--- Information given ---
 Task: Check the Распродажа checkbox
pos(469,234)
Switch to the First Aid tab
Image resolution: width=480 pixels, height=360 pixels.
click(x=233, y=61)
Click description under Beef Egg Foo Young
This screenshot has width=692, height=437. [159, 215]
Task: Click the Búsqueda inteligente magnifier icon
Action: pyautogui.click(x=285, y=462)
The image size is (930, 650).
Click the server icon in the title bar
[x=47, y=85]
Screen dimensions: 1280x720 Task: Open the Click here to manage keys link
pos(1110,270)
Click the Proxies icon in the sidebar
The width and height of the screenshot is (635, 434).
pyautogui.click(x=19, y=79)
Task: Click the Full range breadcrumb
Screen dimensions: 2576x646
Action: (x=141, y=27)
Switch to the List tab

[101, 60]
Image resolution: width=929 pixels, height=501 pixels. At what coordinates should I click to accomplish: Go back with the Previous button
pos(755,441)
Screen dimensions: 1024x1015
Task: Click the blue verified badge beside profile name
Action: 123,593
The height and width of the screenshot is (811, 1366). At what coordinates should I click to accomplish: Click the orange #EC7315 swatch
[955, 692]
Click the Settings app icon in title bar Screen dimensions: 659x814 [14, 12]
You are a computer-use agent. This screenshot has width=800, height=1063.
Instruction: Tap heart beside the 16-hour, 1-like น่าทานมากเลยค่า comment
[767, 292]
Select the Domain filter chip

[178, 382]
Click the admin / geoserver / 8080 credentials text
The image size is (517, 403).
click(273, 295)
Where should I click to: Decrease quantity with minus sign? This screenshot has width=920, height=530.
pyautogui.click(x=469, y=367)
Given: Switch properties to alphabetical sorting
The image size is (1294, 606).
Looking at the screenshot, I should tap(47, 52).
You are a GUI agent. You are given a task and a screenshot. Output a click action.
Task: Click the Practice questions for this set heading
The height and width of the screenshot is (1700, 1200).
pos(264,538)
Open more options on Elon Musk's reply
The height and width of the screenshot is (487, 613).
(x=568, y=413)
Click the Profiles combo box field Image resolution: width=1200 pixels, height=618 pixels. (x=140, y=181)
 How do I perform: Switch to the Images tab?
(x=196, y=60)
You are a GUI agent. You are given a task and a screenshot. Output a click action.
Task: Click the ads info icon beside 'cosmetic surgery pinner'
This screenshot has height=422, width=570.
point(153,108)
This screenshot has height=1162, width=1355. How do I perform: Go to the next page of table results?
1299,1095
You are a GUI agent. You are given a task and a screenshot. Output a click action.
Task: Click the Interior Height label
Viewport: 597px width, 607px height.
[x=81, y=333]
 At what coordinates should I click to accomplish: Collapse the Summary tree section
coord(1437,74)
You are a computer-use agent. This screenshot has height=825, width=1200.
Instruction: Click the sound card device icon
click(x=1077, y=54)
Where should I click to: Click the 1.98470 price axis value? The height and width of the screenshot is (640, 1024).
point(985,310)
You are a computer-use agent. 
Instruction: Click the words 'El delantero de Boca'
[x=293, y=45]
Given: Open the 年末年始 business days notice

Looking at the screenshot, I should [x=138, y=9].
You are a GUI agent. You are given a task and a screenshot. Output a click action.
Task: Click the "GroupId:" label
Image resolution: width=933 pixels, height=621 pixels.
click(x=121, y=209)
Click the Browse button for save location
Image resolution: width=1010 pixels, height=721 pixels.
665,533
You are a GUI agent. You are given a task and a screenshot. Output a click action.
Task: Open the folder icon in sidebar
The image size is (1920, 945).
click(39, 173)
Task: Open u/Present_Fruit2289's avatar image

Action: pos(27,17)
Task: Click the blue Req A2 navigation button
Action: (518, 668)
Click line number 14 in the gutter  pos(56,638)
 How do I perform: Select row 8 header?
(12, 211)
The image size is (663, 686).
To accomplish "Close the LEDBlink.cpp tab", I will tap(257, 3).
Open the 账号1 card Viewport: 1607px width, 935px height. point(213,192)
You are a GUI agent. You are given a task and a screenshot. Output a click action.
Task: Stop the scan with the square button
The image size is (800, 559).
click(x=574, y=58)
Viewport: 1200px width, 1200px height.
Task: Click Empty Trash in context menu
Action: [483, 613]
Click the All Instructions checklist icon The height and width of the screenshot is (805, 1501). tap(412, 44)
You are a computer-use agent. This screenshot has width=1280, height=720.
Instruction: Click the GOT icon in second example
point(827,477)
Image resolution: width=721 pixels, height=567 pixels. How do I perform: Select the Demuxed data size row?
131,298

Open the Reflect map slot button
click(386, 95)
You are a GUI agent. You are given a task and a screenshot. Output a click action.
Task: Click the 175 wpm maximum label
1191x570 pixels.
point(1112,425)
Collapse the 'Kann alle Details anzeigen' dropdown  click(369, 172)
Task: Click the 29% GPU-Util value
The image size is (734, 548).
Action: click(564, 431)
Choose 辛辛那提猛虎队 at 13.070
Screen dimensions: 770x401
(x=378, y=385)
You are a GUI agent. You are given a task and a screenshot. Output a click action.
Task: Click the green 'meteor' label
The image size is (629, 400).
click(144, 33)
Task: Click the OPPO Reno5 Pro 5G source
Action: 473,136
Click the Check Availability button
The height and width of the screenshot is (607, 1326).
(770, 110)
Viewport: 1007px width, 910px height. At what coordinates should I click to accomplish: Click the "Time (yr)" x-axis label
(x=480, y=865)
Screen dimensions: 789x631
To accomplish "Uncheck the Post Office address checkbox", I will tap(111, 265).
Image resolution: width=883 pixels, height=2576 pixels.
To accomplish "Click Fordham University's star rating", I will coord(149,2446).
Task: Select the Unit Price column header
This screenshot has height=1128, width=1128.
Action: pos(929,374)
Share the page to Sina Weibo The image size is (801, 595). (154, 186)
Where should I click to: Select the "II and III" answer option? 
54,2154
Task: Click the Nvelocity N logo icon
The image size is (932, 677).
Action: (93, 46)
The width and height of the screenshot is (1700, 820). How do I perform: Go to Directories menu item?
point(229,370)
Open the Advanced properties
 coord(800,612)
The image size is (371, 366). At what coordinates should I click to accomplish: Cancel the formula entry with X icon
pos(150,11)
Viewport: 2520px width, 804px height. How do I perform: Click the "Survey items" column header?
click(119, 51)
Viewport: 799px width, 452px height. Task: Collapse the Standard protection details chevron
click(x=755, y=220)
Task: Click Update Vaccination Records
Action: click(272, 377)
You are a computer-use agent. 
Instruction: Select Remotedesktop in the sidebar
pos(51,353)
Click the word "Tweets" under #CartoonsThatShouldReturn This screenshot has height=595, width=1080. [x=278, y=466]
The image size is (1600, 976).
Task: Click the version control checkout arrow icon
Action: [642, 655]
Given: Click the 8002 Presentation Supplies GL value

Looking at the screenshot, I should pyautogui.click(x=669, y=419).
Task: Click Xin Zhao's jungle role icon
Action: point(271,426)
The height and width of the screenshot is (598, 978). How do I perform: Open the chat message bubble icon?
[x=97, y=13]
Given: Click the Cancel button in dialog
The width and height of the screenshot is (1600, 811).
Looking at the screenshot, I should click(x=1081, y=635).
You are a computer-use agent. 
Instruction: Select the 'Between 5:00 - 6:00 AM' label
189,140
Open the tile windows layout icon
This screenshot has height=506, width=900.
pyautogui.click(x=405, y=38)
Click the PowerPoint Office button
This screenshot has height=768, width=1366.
---
Task prompt.
Among the records above, only the lines between the line holding "Open the Advanced properties" and the line holding "Open the tile windows layout icon", inclusive, are to be output, exactly as written.

Answer space.
Open the Advanced properties
 coord(800,612)
The image size is (371, 366). At what coordinates should I click to accomplish: Cancel the formula entry with X icon
pos(150,11)
Viewport: 2520px width, 804px height. How do I perform: Click the "Survey items" column header?
click(119, 51)
Viewport: 799px width, 452px height. Task: Collapse the Standard protection details chevron
click(x=755, y=220)
Task: Click Update Vaccination Records
Action: click(272, 377)
You are a computer-use agent. 
Instruction: Select Remotedesktop in the sidebar
pos(51,353)
Click the word "Tweets" under #CartoonsThatShouldReturn This screenshot has height=595, width=1080. [x=278, y=466]
The image size is (1600, 976).
Task: Click the version control checkout arrow icon
Action: [642, 655]
Given: Click the 8002 Presentation Supplies GL value

Looking at the screenshot, I should pyautogui.click(x=669, y=419).
Task: Click Xin Zhao's jungle role icon
Action: point(271,426)
The height and width of the screenshot is (598, 978). How do I perform: Open the chat message bubble icon?
[x=97, y=13]
Given: Click the Cancel button in dialog
The width and height of the screenshot is (1600, 811).
Looking at the screenshot, I should click(x=1081, y=635).
You are a computer-use agent. 
Instruction: Select the 'Between 5:00 - 6:00 AM' label
189,140
Open the tile windows layout icon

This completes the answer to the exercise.